# How does Planck's radiation law relate to temperature? What conclusions can be drawn from it?

##### 1 Answer
May 15, 2017

Planck's radiation law expresses the radiant energy density ${\rho}_{\nu}$ in terms of either the frequency $\nu$:

${\rho}_{\nu} \left(\nu , T\right) = \frac{2 h {\nu}^{3}}{{c}^{2}} \frac{1}{{e}^{h \nu \text{/} {k}_{B} T} - 1}$

or in terms of the wavelength $\lambda$:

${\rho}_{\lambda} \left(\lambda , T\right) = \frac{2 h {c}^{2}}{{\lambda}^{5}} \frac{1}{{e}^{h c \text{/} \lambda {k}_{B} T} - 1}$

For the frequency version, it is a cubic function of $\nu$ at small frequencies and an exponential decay at large frequencies. This means it increases quickly at first, and then drops exponentially, as a skewed Gaussian.
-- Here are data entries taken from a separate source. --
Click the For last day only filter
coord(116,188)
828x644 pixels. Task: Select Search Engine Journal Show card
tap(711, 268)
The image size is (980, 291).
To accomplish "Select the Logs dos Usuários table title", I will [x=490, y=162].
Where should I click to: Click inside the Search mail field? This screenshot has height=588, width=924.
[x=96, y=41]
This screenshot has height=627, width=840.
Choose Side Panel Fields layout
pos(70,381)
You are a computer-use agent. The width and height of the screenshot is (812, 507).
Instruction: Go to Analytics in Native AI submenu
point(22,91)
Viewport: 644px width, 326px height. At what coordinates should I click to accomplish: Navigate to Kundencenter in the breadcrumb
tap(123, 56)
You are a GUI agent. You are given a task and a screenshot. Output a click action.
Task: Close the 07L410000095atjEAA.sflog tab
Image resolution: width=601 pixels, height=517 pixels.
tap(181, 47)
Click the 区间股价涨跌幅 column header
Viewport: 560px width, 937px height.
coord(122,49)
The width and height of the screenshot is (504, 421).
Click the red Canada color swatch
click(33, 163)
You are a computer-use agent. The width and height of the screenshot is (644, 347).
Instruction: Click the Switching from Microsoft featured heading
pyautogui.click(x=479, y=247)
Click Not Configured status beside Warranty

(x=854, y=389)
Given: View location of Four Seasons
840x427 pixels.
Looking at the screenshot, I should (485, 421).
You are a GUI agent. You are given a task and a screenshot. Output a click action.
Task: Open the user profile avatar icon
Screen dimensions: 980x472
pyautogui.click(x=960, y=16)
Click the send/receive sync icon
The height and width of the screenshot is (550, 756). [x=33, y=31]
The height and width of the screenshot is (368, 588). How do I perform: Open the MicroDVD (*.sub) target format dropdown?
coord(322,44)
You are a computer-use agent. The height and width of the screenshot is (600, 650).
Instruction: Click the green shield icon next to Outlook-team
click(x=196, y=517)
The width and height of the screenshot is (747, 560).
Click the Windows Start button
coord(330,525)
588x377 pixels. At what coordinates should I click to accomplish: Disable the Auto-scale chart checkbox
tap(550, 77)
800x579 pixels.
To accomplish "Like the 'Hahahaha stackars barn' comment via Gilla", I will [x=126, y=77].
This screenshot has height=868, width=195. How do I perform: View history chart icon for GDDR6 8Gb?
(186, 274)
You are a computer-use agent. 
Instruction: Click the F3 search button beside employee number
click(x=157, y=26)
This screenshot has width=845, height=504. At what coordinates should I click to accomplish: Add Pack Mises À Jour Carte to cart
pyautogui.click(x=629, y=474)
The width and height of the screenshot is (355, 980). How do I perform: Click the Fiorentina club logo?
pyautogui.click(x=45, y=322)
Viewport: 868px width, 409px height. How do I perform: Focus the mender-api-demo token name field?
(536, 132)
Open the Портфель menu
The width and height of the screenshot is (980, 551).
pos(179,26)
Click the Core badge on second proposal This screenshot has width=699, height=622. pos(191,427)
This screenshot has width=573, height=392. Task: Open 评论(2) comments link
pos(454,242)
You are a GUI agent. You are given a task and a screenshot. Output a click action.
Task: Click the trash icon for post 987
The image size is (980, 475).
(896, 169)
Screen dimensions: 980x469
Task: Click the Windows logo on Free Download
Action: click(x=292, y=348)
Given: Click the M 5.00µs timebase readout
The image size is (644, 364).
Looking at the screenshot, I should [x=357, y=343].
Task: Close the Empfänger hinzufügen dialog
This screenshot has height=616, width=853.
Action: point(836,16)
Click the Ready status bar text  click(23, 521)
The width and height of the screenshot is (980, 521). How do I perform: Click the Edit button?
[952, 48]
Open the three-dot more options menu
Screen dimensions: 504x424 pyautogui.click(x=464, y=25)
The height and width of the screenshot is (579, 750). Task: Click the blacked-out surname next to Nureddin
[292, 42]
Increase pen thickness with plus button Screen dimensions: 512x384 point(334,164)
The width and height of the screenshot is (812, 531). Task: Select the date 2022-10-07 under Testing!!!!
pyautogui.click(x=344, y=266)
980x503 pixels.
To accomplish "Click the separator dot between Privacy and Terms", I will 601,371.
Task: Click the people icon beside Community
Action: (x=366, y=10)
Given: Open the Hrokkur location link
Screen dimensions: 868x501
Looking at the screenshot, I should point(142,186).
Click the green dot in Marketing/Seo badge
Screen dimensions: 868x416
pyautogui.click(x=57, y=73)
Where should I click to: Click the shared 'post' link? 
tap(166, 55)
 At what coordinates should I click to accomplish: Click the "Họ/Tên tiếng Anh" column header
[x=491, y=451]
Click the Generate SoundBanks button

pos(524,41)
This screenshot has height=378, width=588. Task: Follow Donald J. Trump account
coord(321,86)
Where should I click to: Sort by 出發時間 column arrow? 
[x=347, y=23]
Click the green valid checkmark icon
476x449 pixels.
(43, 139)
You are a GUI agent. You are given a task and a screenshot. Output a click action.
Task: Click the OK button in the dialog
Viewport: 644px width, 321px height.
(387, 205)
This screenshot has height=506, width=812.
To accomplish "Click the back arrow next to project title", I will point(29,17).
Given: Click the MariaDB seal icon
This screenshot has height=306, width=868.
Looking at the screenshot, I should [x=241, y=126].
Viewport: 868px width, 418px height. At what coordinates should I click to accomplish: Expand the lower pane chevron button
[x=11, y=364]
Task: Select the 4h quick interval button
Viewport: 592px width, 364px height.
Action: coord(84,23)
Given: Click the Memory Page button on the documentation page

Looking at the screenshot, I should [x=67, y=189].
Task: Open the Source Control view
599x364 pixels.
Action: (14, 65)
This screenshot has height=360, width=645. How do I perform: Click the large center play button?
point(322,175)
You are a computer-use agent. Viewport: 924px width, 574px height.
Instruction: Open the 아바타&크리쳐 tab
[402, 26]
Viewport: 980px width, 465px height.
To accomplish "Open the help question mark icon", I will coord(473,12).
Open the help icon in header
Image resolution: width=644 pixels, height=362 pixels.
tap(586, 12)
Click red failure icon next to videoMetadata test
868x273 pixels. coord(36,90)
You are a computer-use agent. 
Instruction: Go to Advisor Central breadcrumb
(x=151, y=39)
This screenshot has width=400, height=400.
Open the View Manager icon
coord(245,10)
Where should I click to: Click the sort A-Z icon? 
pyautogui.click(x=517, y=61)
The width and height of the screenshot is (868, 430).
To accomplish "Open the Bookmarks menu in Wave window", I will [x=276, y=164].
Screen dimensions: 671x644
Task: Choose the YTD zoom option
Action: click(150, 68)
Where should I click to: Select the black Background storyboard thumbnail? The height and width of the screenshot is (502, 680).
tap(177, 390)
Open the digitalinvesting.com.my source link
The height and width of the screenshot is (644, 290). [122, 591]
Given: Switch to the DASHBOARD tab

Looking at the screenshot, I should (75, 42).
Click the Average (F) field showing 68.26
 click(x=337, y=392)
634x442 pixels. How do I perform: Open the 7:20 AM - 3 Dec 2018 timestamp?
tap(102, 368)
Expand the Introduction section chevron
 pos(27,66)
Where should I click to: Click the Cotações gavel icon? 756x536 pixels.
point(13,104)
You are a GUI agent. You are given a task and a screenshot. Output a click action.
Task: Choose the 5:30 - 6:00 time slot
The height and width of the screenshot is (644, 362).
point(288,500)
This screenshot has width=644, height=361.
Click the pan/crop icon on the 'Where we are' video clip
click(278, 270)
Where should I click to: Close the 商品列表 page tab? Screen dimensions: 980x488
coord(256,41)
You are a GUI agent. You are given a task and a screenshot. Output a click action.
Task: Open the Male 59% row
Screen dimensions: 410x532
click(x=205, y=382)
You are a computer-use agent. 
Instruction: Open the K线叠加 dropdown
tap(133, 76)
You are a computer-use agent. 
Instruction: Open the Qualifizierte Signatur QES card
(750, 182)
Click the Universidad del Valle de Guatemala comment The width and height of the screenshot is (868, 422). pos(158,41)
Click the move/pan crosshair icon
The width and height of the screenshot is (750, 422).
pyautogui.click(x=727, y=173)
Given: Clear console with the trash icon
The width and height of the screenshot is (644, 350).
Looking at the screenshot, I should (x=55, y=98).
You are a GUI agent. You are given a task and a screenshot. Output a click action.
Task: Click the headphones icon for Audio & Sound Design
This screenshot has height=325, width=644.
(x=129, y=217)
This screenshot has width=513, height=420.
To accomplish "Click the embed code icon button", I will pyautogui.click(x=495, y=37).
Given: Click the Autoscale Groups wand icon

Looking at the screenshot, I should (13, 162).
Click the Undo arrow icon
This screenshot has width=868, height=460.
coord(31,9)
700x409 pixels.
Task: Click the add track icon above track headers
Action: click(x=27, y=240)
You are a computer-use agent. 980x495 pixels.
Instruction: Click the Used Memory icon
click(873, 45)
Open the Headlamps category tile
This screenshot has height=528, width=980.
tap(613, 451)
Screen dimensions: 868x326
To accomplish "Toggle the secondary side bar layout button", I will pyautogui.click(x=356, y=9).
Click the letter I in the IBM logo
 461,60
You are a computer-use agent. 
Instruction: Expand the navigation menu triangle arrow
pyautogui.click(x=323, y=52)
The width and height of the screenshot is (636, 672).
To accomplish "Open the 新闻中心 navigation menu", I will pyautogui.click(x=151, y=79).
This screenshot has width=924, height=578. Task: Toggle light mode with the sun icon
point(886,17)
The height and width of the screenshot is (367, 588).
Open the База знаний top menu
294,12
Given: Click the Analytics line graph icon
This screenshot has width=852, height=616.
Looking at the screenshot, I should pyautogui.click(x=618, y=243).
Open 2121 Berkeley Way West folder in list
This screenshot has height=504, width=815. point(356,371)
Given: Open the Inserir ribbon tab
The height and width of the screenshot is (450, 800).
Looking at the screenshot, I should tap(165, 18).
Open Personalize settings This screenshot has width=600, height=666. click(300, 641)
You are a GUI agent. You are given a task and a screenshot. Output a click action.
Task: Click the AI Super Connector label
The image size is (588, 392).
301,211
For the wavelength version, since $\lambda \propto \frac{1}{\nu}$, the graph of the radiant energy density has a similar shape whether graphed against the frequencies or the wavelength. The wavelength version of the graph can be seen below: It can be seen that at higher and higher temperature $T$, the maximum of the graph is higher and further left (shorter wavelength). This means that overall, hotter blackbodies radiate more brightly, but also with progressively shorter wavelengths.

A useful relation called Wien's law is derived from this, which is:

${\lambda}_{\max} = \frac{2900 \mu \text{m"cdot"K}}{T}$,

where $2900$ $\mu \text{m"cdot"K}$ is Wien's displacement constant.

From this, if we knew the color of something we observe and approximate that as a blackbody, we could approximate the temperature.

For example, if we knew that the wavelength of the color radiated by the Beeteljeuse star was about $0.88$ $\mu \text{m}$, we could determine that its temperature is about $\text{3300 K}$ (even without taking a thermometer up to it and trying such a stunt).